Metrolink train station in Ventura, California, US

Ventura–East station (formerly Montalvo station and also known as East Ventura station) is a Metrolink passenger train station in the Montalvo neighborhood of Ventura, California. Passengers board here for Metrolink's Ventura County Line going towards Los Angeles Union Station. The platform is just off the main coast route on the Santa Paula Branch Line which is owned by the Ventura County Transportation Commission. Because of its location, trains must reverse into the station from the east.

The station opened for regular service on November 11, 2002; a grand opening ceremony took place on November 8. Prior to that, Metrolink trains that ran from Los Angeles to Oxnard were stored overnight at this site with no passenger boardings.
____
▸ APPLY WHAT YOU READ
[a] According to the passage on Ventura–East station, on what date did the station open for regular service?
[b] Proceed with the passage on Ventura–East station, picking up after its final sentence.

Dataset entries:
____
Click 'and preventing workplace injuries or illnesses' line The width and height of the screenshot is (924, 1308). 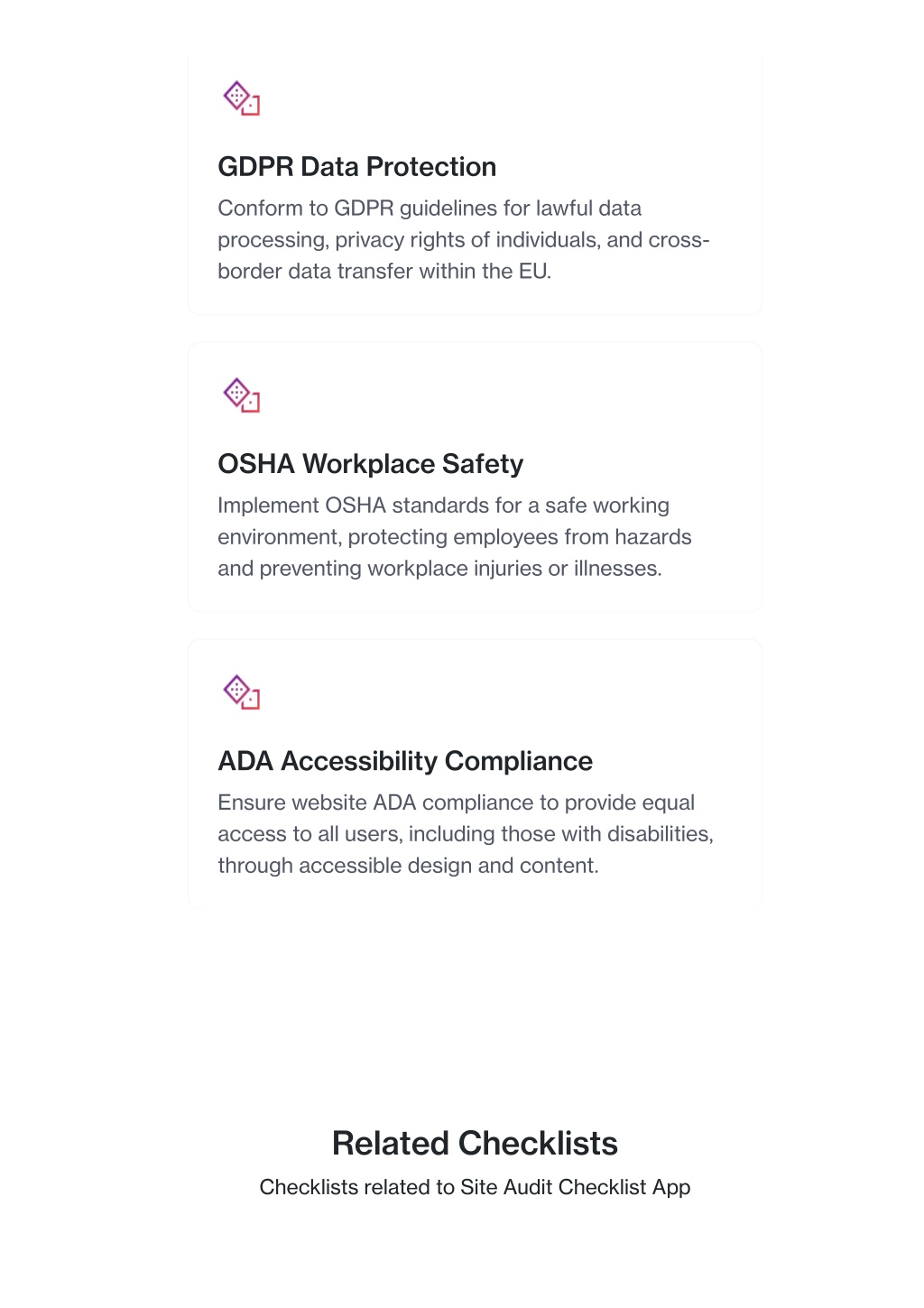tap(439, 569)
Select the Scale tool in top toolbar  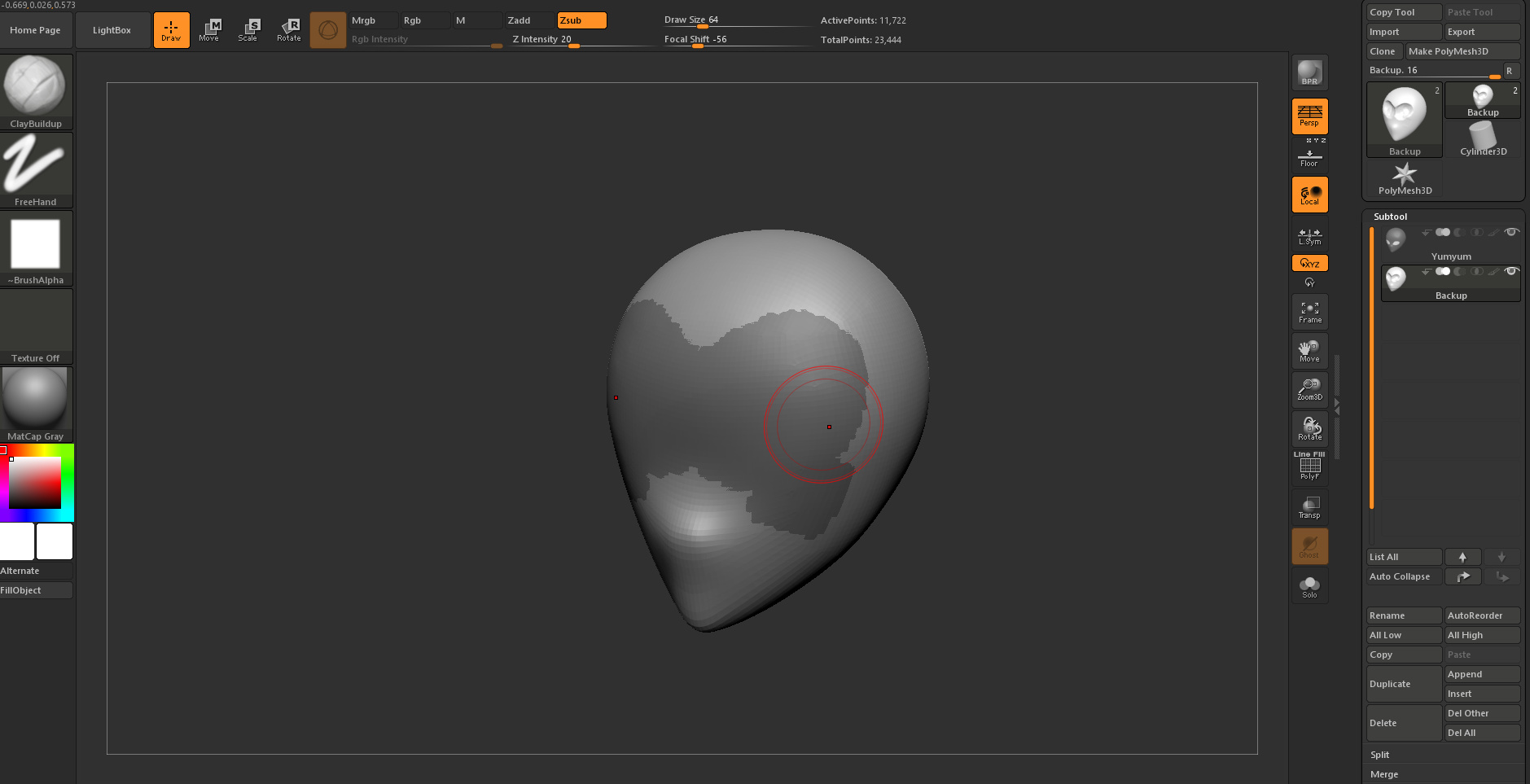248,30
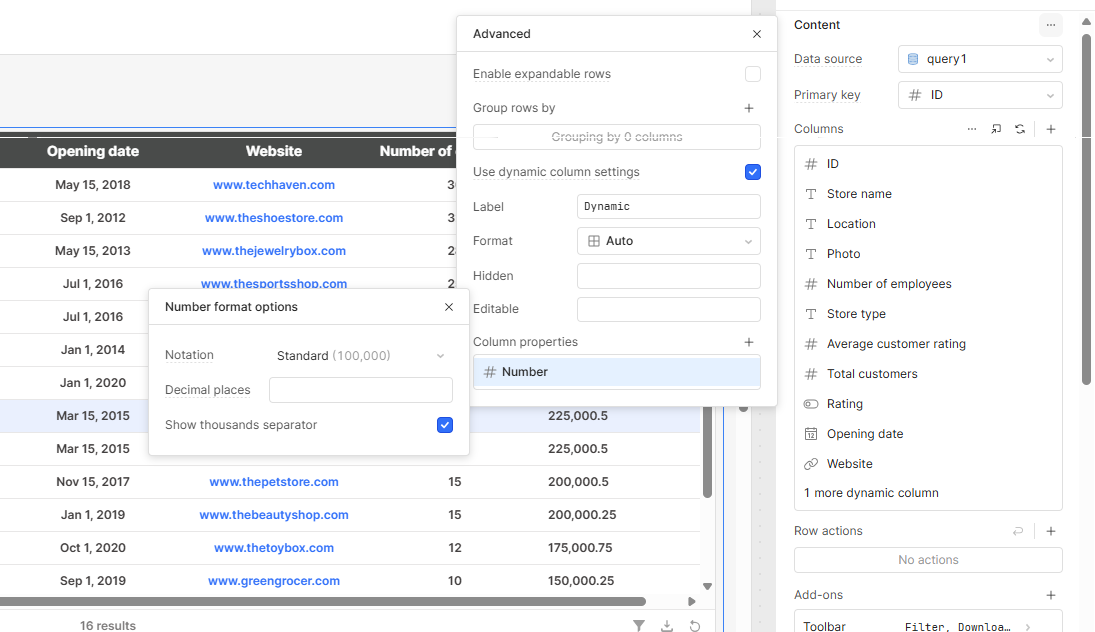Expand the Notation Standard dropdown

click(361, 356)
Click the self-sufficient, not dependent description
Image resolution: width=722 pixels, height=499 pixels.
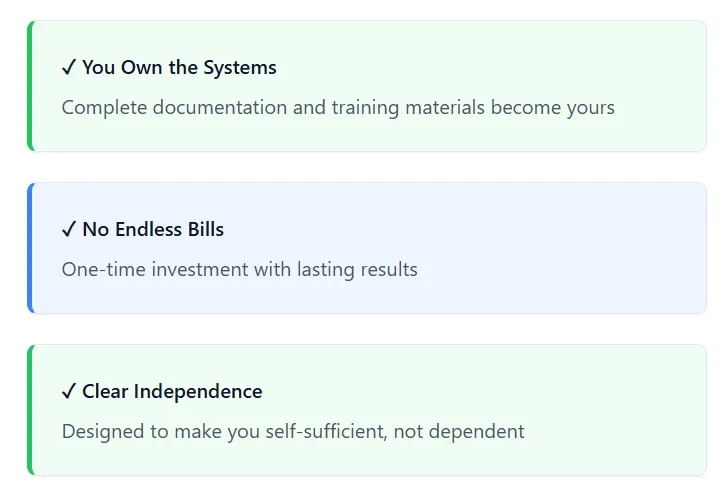[x=293, y=432]
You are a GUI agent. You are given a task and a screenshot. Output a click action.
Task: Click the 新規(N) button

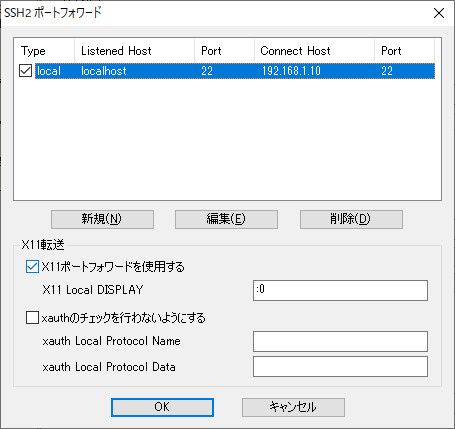pyautogui.click(x=102, y=219)
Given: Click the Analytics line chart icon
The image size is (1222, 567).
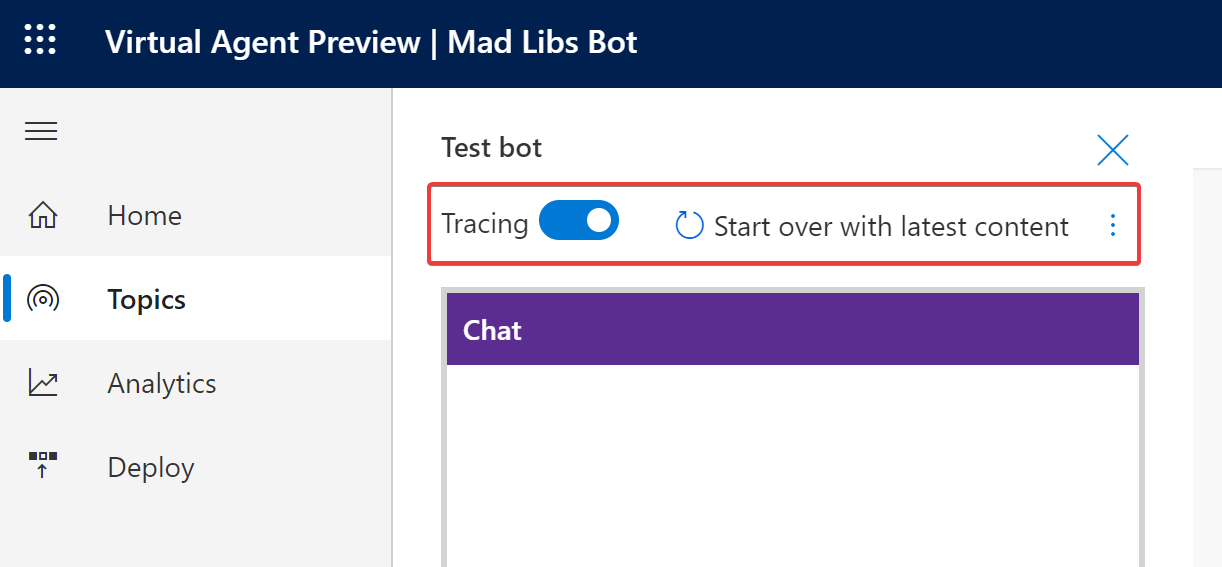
____
▸ RESPONSES BY ITEM NUMBER
[a] November 11, 2002.

[b]
Amtrak's Pacific Surfliner remains on the Coast line towards downtown Ventura and Santa Barbara, and does not switch over to serve this station. Growth in commuters traveling towards Los Angeles is expected to favor this location over the (downtown) Ventura station used by the Pacific Surfliner. Overnight storage of trains in downtown would also be expensive if that station was used.

On May 9, 2011, Metrolink renamed the station from Montalvo to Ventura–East due to the lack of name recognition. Montalvo had been the name of the junction at this location for over a hundred years and subsequently the community, later annexed by the city of Ventura, that grew adjacent to the junction.